How wetlands are designed has a major impact on both the environment and the people living nearby.

“The construction and restoration of wetlands can serve many different purposes: increasing biodiversity, removing nutrients, storing carbon, creating recreational areas, or regulating water flows,” says Pia Geranmayeh, researcher at the Department of Aquatic Sciences and Assessment at SLU.

“But it’s difficult to design a single wetland that provides all these ecosystem services at once.” 

Different goals require different solutions:

“To effectively remove nutrients, a wetland must be located in agricultural areas and have a certain size. On the other hand, a wetland intended to promote biodiversity should be placed near other aquatic environments so that species can spread, and it needs to be designed in a completely different way. Conflicts of interest can sometimes arise – for instance, wetlands that efficiently remove nutrients may also emit greenhouse gases, and if nutrient-rich topsoil is left during biodiversity restorations, it may worsen water quality.”

The goal is to balance these interests:

“After optimizing the design for a primary purpose, we try to enhance synergies and reduce conflicts. In this way, we can create a multifunctional wetland landscape – where the entire landscape is optimized based on local conditions,” says Geranmayeh.

Wetland research

Wetlands have been created and restored with government funding since the 1990s. Initially, the focus was on reducing nitrogen runoff and algal blooms in Laholm Bay. Later, the need to control water flows and reduce phosphorus losses was added. After the dry summer of 2018, the climate perspective also became central.

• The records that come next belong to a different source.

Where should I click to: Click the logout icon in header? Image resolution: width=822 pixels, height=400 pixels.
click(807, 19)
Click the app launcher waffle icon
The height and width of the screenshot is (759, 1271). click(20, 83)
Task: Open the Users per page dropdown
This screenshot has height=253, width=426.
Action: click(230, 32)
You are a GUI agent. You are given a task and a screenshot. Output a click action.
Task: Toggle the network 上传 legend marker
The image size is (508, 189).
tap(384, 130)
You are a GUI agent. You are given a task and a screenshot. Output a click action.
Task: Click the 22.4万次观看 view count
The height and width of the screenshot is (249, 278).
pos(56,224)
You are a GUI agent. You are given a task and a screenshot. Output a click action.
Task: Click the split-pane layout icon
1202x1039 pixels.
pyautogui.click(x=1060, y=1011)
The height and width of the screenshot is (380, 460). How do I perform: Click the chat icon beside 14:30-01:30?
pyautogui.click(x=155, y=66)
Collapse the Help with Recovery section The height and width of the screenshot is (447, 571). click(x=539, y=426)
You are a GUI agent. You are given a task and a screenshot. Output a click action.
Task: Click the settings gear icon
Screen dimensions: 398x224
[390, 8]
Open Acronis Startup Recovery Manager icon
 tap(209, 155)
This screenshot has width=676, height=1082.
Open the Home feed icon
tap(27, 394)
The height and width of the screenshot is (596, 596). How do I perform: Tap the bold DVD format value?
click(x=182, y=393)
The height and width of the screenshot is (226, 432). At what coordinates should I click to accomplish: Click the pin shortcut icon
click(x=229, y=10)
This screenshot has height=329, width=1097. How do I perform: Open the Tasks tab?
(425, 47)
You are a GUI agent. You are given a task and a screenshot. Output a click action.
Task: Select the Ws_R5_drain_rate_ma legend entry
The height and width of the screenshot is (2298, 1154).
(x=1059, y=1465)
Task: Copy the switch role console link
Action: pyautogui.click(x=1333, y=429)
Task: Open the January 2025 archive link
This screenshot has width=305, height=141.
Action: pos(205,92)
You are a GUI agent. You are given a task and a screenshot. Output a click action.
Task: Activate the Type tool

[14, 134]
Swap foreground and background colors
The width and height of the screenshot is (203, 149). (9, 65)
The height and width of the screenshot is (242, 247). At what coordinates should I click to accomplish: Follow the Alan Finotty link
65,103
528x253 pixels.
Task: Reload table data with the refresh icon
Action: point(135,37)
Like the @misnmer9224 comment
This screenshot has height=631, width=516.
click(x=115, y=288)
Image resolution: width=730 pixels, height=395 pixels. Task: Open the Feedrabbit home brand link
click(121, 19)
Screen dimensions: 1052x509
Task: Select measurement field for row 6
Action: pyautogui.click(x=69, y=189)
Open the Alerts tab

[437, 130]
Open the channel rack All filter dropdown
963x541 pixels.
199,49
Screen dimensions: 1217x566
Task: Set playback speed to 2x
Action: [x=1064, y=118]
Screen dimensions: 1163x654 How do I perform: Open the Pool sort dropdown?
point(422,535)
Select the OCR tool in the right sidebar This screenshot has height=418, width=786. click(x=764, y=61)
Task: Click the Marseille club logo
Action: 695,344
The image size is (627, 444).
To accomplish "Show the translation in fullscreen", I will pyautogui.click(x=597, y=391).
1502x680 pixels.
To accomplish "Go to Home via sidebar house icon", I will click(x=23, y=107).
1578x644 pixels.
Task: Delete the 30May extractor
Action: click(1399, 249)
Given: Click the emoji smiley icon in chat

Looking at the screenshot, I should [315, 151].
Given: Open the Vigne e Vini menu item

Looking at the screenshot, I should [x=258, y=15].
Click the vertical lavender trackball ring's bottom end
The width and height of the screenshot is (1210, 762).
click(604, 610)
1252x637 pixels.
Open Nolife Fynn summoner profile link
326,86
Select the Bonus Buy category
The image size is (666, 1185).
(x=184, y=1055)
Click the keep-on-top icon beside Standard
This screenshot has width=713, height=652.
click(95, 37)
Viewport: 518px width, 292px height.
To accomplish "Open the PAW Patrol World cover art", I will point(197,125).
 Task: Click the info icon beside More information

Despite major investments, few long-term and comprehensive measurements have been made of the wetlands’ effects. Today, the responsibility often lies with individual researchers, which leads to short-term follow-up – even though the benefits of wetlands change over time. There is therefore a need for long-term, coordinated measurements that capture the full variation of the ecosystem.

“We have measured, for example, greenhouse gases in some wetlands, and biodiversity in others – but not everything in the same wetland. That means we can’t see how the functions interact,” says Martyn Futter, researcher at the Department of Aquatic Sciences and Assessment.

In the ongoing project PuddleJump, SLU is measuring 20 wetlands in Uppsala, Enköping, and Östhammar. For the first time, they are being analyzed from multiple perspectives at once.

The project is being conducted in close collaboration with municipalities, authorities, and political scientists. Interviews and workshops with municipal project coordinators have revealed several challenges: long processing times, lack of long-term funding, and limited expertise in certain areas when the work is carried out alone – especially in smaller municipalities.

“Many municipalities lack resources and networks to share experiences. We support them with tools and advisory manuals,” says Pia Geranmayeh.

SLU has developed a national online map showing where wetlands provide the greatest benefits for nutrient removal. If a landowner wants to build a wetland where the purification potential is low, the purpose should instead be to support biodiversity or manage water flows. Researchers are now developing a new mapping tool that identifies locations in forests where water can be stored – for example, in old drained wetlands rather than on farmland.

“Uppsala planned to flood agricultural land to protect the city center, but that leads to nutrient leakage and eutrophication. Our tool shows alternative forest locations where water can be stored without negative side effects,” says Martyn Futter.

Citizen science and the next steps

A new feature in PuddleJump is the participation of citizens in research. By helping to observe plants, monitor water levels, and measure water clarity, more data is collected while participants’ understanding of wetlands increases. They also provide valuable information about recreational values that complement the scientific data.

Sampling in the 20 wetlands is now nearing completion. This fall, all collected data will be analyzed to give a clearer picture of how the wetlands of the future can benefit both nature and society.

“We need to see wetlands as parts of a larger landscape system, not as isolated units, and continue to follow up on both benefits and side effects. Only then can we optimize their function and create sustainable solutions for the future,” concludes Martyn Futter.